TASK TO CARRY OUT – The output should consist solely of the line containing "The height and width of the screenshot is (619, 1056)." and all lines after it through the final line of the entries below, reproduced exactly.

--- SOURCE DATA Enclosed Below ---

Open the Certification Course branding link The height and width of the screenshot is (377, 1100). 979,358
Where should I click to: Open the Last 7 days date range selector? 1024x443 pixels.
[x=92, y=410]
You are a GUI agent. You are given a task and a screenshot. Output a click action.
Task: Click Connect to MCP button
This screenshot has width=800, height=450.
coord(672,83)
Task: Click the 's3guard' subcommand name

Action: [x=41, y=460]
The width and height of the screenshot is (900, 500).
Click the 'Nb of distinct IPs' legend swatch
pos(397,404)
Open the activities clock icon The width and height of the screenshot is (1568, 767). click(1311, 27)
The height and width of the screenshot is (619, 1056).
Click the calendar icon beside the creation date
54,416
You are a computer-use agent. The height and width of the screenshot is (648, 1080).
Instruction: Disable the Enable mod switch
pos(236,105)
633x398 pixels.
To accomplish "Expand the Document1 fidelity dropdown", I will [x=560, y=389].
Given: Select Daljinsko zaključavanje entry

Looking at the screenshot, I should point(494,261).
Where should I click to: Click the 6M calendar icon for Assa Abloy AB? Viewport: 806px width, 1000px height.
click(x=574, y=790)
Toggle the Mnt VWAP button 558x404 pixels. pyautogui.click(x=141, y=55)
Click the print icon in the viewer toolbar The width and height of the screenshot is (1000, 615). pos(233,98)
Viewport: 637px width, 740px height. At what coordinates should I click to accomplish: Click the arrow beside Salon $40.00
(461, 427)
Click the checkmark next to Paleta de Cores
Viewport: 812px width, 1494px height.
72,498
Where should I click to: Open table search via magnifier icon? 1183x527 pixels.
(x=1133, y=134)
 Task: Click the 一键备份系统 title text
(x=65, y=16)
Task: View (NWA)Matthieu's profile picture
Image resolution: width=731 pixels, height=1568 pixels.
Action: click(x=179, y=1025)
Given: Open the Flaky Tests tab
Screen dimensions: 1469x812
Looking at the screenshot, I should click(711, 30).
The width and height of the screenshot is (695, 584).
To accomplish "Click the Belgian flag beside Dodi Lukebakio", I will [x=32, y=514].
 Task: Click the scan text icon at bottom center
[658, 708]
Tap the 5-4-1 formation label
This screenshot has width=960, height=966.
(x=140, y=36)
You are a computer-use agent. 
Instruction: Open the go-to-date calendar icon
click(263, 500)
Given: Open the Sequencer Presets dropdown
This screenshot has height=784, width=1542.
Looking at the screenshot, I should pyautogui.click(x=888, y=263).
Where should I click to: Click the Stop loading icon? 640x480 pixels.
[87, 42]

--- End of Enclosed SOURCE DATA ---

ANSWER BOX –
The height and width of the screenshot is (619, 1056).
Click the calendar icon beside the creation date
54,416
You are a computer-use agent. The height and width of the screenshot is (648, 1080).
Instruction: Disable the Enable mod switch
pos(236,105)
633x398 pixels.
To accomplish "Expand the Document1 fidelity dropdown", I will [x=560, y=389].
Given: Select Daljinsko zaključavanje entry

Looking at the screenshot, I should point(494,261).
Where should I click to: Click the 6M calendar icon for Assa Abloy AB? Viewport: 806px width, 1000px height.
click(x=574, y=790)
Toggle the Mnt VWAP button 558x404 pixels. pyautogui.click(x=141, y=55)
Click the print icon in the viewer toolbar The width and height of the screenshot is (1000, 615). pos(233,98)
Viewport: 637px width, 740px height. At what coordinates should I click to accomplish: Click the arrow beside Salon $40.00
(461, 427)
Click the checkmark next to Paleta de Cores
Viewport: 812px width, 1494px height.
72,498
Where should I click to: Open table search via magnifier icon? 1183x527 pixels.
(x=1133, y=134)
 Task: Click the 一键备份系统 title text
(x=65, y=16)
Task: View (NWA)Matthieu's profile picture
Image resolution: width=731 pixels, height=1568 pixels.
Action: click(x=179, y=1025)
Given: Open the Flaky Tests tab
Screen dimensions: 1469x812
Looking at the screenshot, I should click(711, 30).
The width and height of the screenshot is (695, 584).
To accomplish "Click the Belgian flag beside Dodi Lukebakio", I will [x=32, y=514].
 Task: Click the scan text icon at bottom center
[658, 708]
Tap the 5-4-1 formation label
This screenshot has width=960, height=966.
(x=140, y=36)
You are a computer-use agent. 
Instruction: Open the go-to-date calendar icon
click(263, 500)
Given: Open the Sequencer Presets dropdown
This screenshot has height=784, width=1542.
Looking at the screenshot, I should pyautogui.click(x=888, y=263).
Where should I click to: Click the Stop loading icon? 640x480 pixels.
[87, 42]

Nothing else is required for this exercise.